Aim
Rewrite the records, from the line that contains "Click the Lista de categorias field label" through the line that contains "pyautogui.click(x=743, y=17)", as a CSV with the columns instruction and location. Make one row per record, put each value in a single quoted field, and replace line breaks with spaces.

Raw records
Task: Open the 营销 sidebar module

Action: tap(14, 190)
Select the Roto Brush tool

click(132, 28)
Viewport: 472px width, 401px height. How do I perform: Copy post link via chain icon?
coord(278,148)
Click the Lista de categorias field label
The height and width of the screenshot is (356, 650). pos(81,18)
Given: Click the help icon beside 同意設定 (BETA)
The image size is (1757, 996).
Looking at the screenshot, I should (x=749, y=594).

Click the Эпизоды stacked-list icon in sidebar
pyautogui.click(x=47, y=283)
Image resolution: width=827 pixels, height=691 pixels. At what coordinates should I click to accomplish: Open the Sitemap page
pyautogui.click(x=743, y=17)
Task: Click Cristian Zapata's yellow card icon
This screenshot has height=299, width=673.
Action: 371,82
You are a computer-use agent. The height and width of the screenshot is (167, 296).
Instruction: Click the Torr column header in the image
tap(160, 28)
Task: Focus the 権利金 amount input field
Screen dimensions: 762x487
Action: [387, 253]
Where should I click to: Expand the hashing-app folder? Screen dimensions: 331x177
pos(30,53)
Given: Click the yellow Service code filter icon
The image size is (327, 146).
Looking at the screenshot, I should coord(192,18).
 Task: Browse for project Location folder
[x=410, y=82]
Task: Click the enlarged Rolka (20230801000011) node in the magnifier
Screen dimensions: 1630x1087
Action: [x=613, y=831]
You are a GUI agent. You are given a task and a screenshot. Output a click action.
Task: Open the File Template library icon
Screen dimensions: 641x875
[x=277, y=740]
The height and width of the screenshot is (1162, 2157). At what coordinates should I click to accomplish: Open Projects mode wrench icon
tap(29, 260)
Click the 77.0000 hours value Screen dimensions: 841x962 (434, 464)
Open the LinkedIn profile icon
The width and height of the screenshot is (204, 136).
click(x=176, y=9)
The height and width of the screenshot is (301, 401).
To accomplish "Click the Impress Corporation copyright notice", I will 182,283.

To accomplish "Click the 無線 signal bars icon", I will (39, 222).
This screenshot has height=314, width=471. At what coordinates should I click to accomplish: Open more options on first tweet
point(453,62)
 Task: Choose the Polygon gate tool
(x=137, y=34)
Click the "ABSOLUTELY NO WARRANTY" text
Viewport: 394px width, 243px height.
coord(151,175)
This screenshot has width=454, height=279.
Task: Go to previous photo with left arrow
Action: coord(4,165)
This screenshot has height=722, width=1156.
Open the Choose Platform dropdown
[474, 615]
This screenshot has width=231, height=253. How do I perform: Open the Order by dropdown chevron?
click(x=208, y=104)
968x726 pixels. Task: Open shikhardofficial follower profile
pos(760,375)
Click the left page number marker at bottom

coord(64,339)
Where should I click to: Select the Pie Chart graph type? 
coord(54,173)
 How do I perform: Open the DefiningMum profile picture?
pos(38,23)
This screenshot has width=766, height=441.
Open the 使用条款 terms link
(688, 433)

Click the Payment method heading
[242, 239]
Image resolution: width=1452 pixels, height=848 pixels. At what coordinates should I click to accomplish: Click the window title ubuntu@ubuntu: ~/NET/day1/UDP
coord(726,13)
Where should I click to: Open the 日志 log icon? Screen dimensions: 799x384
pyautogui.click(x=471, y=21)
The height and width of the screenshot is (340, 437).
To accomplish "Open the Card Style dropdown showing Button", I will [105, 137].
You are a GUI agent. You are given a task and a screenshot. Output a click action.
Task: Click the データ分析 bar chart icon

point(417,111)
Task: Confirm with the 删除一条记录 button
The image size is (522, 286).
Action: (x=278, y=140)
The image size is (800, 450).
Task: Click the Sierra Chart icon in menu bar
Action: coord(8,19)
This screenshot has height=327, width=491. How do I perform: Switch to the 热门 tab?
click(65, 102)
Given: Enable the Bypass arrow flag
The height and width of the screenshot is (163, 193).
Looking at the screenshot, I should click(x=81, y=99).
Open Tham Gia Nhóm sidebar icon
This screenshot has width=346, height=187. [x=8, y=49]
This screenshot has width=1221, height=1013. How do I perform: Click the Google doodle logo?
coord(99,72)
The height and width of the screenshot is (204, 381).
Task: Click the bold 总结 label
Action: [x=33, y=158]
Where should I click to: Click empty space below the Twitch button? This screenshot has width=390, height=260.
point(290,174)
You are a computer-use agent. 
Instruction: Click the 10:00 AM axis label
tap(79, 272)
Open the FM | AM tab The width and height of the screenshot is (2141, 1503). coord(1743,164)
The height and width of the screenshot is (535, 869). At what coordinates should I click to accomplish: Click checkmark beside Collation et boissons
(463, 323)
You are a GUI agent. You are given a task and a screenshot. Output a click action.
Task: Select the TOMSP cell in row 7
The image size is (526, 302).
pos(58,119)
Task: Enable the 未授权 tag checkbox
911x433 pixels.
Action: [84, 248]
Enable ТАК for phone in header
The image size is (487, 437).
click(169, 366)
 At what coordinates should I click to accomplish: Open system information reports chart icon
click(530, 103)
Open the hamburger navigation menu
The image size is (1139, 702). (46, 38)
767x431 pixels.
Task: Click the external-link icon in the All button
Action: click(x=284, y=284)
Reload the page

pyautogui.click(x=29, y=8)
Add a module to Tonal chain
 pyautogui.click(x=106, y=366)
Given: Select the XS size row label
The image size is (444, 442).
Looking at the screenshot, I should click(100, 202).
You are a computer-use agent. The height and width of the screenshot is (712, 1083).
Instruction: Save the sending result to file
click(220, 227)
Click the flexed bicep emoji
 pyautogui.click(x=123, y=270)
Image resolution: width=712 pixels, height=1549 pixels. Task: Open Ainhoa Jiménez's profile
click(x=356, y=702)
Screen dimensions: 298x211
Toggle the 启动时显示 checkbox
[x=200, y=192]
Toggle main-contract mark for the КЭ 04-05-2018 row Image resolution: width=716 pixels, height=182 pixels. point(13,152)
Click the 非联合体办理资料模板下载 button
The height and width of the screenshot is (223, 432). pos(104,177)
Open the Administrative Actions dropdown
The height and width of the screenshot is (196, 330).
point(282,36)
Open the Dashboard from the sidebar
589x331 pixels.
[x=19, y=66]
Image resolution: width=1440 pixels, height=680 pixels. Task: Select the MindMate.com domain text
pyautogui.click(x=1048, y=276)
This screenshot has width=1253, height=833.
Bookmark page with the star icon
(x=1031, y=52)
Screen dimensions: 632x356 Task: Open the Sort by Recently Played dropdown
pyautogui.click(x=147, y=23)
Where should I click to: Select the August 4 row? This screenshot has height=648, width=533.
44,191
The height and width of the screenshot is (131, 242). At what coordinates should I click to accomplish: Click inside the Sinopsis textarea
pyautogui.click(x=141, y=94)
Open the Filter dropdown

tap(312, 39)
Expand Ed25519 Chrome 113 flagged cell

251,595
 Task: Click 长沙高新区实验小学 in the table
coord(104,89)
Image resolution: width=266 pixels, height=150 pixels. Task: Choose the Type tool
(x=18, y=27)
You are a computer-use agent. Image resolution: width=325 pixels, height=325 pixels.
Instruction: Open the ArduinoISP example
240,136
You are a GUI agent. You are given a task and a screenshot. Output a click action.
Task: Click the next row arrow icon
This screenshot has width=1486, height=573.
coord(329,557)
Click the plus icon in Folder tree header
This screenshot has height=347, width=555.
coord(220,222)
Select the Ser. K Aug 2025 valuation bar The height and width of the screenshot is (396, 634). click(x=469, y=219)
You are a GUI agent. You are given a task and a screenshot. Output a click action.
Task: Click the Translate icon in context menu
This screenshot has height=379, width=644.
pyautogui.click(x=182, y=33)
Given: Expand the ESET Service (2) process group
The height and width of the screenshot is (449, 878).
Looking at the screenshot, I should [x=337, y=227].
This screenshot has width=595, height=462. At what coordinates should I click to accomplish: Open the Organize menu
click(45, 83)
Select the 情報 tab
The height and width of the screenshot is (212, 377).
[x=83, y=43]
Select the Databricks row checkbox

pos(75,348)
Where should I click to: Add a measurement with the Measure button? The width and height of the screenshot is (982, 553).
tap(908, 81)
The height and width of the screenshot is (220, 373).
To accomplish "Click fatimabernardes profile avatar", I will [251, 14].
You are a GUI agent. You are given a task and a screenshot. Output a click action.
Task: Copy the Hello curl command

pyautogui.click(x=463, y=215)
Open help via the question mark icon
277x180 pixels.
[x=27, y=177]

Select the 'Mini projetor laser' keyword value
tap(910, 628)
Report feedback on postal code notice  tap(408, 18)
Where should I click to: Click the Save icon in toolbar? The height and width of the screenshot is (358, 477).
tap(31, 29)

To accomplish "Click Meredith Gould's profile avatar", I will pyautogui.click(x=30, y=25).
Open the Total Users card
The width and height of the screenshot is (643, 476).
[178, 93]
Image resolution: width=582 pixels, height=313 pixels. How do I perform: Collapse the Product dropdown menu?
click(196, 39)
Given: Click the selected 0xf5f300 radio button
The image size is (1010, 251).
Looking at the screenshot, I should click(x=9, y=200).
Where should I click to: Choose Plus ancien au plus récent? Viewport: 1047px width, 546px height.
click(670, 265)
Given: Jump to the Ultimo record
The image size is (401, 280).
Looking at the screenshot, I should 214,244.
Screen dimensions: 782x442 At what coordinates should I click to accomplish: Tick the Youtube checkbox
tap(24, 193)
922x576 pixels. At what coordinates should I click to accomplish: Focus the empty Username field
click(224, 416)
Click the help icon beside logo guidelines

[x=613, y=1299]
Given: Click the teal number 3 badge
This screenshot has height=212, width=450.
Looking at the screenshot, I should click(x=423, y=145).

Written solution
instruction,location
"Click the Lista de categorias field label","The height and width of the screenshot is (356, 650). pos(81,18)"
"Given: Click the help icon beside 同意設定 (BETA) The image size is (1757, 996).","Looking at the screenshot, I should (x=749, y=594)."
"Click the Эпизоды stacked-list icon in sidebar","pyautogui.click(x=47, y=283)"
"Image resolution: width=827 pixels, height=691 pixels. At what coordinates should I click to accomplish: Open the Sitemap page","pyautogui.click(x=743, y=17)"